**Do this**
Copy the lines below word for word.

**Stored rows**
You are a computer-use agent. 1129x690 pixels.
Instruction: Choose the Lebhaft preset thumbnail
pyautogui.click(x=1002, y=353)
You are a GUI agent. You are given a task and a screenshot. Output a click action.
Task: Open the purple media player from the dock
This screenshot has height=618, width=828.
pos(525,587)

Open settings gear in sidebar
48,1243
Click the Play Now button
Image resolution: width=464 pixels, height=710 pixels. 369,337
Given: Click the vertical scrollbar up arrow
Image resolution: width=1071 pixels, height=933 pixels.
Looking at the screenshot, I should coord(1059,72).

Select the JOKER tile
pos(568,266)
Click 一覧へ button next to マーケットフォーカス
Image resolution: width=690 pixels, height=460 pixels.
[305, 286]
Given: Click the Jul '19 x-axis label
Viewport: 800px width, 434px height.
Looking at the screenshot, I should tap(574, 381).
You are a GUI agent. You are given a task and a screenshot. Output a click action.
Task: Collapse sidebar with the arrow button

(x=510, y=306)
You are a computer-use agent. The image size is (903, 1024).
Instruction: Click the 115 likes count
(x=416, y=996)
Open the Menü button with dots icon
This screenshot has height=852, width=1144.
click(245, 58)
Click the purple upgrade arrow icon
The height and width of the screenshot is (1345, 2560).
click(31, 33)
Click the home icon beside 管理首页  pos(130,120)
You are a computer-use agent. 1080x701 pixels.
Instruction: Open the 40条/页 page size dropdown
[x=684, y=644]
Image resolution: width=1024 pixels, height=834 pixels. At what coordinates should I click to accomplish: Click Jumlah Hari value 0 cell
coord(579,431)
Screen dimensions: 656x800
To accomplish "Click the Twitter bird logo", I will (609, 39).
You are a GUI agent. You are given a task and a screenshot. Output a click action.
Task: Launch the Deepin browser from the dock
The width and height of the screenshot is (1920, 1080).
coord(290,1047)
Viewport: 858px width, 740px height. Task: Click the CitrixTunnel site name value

**The completed task**
You are a computer-use agent. 1129x690 pixels.
Instruction: Choose the Lebhaft preset thumbnail
pyautogui.click(x=1002, y=353)
You are a GUI agent. You are given a task and a screenshot. Output a click action.
Task: Open the purple media player from the dock
This screenshot has height=618, width=828.
pos(525,587)

Open settings gear in sidebar
48,1243
Click the Play Now button
Image resolution: width=464 pixels, height=710 pixels. 369,337
Given: Click the vertical scrollbar up arrow
Image resolution: width=1071 pixels, height=933 pixels.
Looking at the screenshot, I should coord(1059,72).

Select the JOKER tile
pos(568,266)
Click 一覧へ button next to マーケットフォーカス
Image resolution: width=690 pixels, height=460 pixels.
[305, 286]
Given: Click the Jul '19 x-axis label
Viewport: 800px width, 434px height.
Looking at the screenshot, I should tap(574, 381).
You are a GUI agent. You are given a task and a screenshot. Output a click action.
Task: Collapse sidebar with the arrow button

(x=510, y=306)
You are a computer-use agent. The image size is (903, 1024).
Instruction: Click the 115 likes count
(x=416, y=996)
Open the Menü button with dots icon
This screenshot has height=852, width=1144.
click(245, 58)
Click the purple upgrade arrow icon
The height and width of the screenshot is (1345, 2560).
click(31, 33)
Click the home icon beside 管理首页  pos(130,120)
You are a computer-use agent. 1080x701 pixels.
Instruction: Open the 40条/页 page size dropdown
[x=684, y=644]
Image resolution: width=1024 pixels, height=834 pixels. At what coordinates should I click to accomplish: Click Jumlah Hari value 0 cell
coord(579,431)
Screen dimensions: 656x800
To accomplish "Click the Twitter bird logo", I will (609, 39).
You are a GUI agent. You are given a task and a screenshot. Output a click action.
Task: Launch the Deepin browser from the dock
The width and height of the screenshot is (1920, 1080).
coord(290,1047)
Viewport: 858px width, 740px height. Task: Click the CitrixTunnel site name value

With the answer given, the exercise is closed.